Metacognitive Precesses and their Effect on Spotting and Sharing Fake News.

Abstract: 

In the current climate of increasing public concern over fake news, the idea that metacognitive awareness can moderate or change news perception, and affect changes in decision-making, seems crucial in understanding how users of social media cope with disinformation, manipulation, and partial truths.

We aim to explore how conspicuous presence or absence of metacognitive processes may affect social media users’ willingness to accept or reject a piece of news as true or false. To which degree do people believe that they are acting autonomously? Are there signs of awareness of evolutionary, cognitive, and neurological phenomena, which reinforce belief confirmation and reject counter-attitudinal cognitions?

According to David Dunning (2012), 40 years of research substantiate that people consistently overestimate their capacity to judge their performance. Yet, there is significant confirmation that instances of metacognitive awareness enable individuals to discern a biasing influence and make corrections to adjust their perceptions, which may result in a more realistic assessment of the news they receive (Petty, Wegener, and White 1998)

Sentencing impulsively “This is fake news”, upon a cursory reading of a headline or an article, would be “primary thinking” in cognitive psychology parlance. Conversely, “My estimation that this is fake news might be motivated by the sender, or the author, or the ideological slant”, would constitute an example of a higher-order thought process that constitutes metacognitive awareness and which is characterized by a more deliberate, effortful, time-consuming cognitive activity (Rucker et-al.:2011; ; Briñol & DeMarree: 2012).

This process of “bias correction” also requires a certain measure of awareness of the optimism bias, another unconscious, automatic mechanism of the human mind. Humans have a strong propensity to shun or dismiss information if they fear that once acquired, this knowledge will not allow them to believe what they would like to keep believing (Sharot: 2011)

To this end, we conducted six, two-hour-long focus group meetings (n=48). The focus group discussions were recorded and transcribed. Participants were selected controlling for age, sex, educational level, media engagement, and public engagement. We analyzed the participants’ contributions for conspicuous displays or marked absence of three metacognitive processes: bias correction, optimism bias (avoidance of negative cognitions), and over-/under-confidence in judging their own performance. We asked participants to judge their competence to gauge the veracity of information, and to discern fake news relative to other users. We prompted participants to produce examples from their social media accounts of what they perceived as fake news, and we gave them examples of news stories, some true and some false, and asked them to determine their veracity.

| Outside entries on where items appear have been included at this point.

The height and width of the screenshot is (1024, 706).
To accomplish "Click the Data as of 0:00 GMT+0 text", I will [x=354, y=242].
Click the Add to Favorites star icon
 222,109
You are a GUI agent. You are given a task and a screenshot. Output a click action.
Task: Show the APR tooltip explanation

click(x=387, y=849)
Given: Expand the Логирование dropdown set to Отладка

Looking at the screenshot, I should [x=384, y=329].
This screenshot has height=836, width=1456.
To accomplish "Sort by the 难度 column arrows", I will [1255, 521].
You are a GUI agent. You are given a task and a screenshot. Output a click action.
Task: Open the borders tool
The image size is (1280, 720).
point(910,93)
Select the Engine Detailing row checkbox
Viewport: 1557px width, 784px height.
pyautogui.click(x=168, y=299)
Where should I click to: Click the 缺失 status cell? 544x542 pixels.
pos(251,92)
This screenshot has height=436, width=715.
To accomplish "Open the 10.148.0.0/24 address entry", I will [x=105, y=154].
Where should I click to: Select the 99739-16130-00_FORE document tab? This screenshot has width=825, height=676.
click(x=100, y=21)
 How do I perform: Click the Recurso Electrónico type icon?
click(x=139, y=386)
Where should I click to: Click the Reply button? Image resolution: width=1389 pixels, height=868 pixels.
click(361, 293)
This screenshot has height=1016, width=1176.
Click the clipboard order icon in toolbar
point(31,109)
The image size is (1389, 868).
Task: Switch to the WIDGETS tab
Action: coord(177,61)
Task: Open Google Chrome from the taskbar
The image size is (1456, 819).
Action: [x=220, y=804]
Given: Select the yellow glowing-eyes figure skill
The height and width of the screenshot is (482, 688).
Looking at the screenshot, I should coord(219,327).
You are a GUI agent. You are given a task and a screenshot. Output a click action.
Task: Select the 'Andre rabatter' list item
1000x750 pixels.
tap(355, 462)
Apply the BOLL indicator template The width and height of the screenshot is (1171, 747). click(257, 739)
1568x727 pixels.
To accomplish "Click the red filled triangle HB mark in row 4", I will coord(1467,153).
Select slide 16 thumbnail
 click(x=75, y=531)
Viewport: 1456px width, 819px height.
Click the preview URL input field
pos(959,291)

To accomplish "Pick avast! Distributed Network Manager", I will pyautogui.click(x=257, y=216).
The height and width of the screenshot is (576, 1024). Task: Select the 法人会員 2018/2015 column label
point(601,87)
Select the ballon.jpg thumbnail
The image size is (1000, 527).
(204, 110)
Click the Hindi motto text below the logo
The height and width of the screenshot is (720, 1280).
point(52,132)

We conclude that observing both evidence of metacognition, and absence of metacognition affords insight into people’s capacity to judge news as true or fake. Over-confidence, coupled with obliviousness to cognitive biases (strong optimism bias, no notion of bias correction) were strong predictors for people’s inclination to believe and share fake news. Conversely, under-confidence to judge coupled with awareness of cognitive biases made people more skeptical of fake news and less vulnerable to deception.